Getting Don Rupioni on side has been achieved by just one Labour leader in recent times, and it needed all of Tony Blair’s charm, together with Murdoch losing faith in John Major, to achieve this. More recently, party leaders have paid fealty to Creepy Uncle Rupe: Ed Miliband went to his 2011 summer party, and look how far that got him. Thus the lesson for today’s leaders.
So far, so predictable, but then came the roll of shame as a host of senior figures from the Labour Party were also seen attending the gathering around the head of the Cosa Rupra. Rachel Reeves, Wes Streeting, Sadiq Khan and Anas Sarwar were among their number, and then came party leader Keir Starmer, but not his wife. She is clearly a woman of sound judgment.
Sarwar may have concluded that having the Scottish Sun on his side (the paper has recently backed the SNP) is a distinct possibility, and, given the SNP’s recent problems, a likely one. Why Sadiq Khan turned up is less clear: the Murdoch press hates anyone who is not white, and anyone to the left of Attila The Hun. They also don’t like Khan’s ULEZ proposals.
He may have thought Rupe’s troops will give him an easier ride if he makes the right noises, but that’s a doubtful one. For Streeting and Ms Reeves, their attendance is very obvious: they want to at least stand a chance of succeeding Starmer if the latter were for some reason to become indisposed. This will not be news to the Labour leader: he’ll know who wants his job.
But why, why, why did Starmer himself feel the need to grace the proceedings? Attending gatherings like the Spectator summer party, alongside the racist bigots, the occasional anti-Semite, climate change deniers, media C-list has beens and never weres, is bad enough. But paying homage to the interfering foreigner who has screwed over the UK?

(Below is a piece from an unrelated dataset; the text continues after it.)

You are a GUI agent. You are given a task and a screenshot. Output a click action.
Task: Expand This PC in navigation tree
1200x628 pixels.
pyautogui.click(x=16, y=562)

He's not listening to you, Labour people
The Murdoch hatred generater also includes publishing falsehood and misinformation about Scary Muslims™ (including in the Times, as with the “Muslim fostering” story, which was mainly untrue when not being highly selective in its deployment of facts), and Rupe’s personal swerve across the anti-Semitism line, before someone prevailed on him to stop Tweeting.
But what should concern Starmer above all this is the illegal activity that the Murdoch empire has either encouraged or commissioned, or in which it has participated. Phone hacking was initially about the late and not at all lamented Screws: only later did the Sun, the Mirror titles, and perhaps others arouse suspicion. Then there were the activities of the Fake Sheikh.
Mazher Mahmood entrapped unwary media people for fun, ruining careers for kicks until the Tulisa Contostavlos case brought his undoing. Maz also wasted considerable amounts of Police time with the fictitious Victoria Beckham kidnapping plot (there wasn’t one), and the “Dirty Bomb” plot (there wasn’t one of those either). Mahmood went to jail. Not for long enough.
And there has never been a convincing explanation to the apparent involvement of Rupe’s troops in the aftermath of Daniel Morgan’s murder in a south London car park. Rather a lot of reasons not to go anywhere near any gathering hosted by Don Rupioni, and it seems Keir Starmer has discounted every one of them - if he bothered to consider them in the first place.
Meanwhile, Labour loses more members. Why d’you think that might be?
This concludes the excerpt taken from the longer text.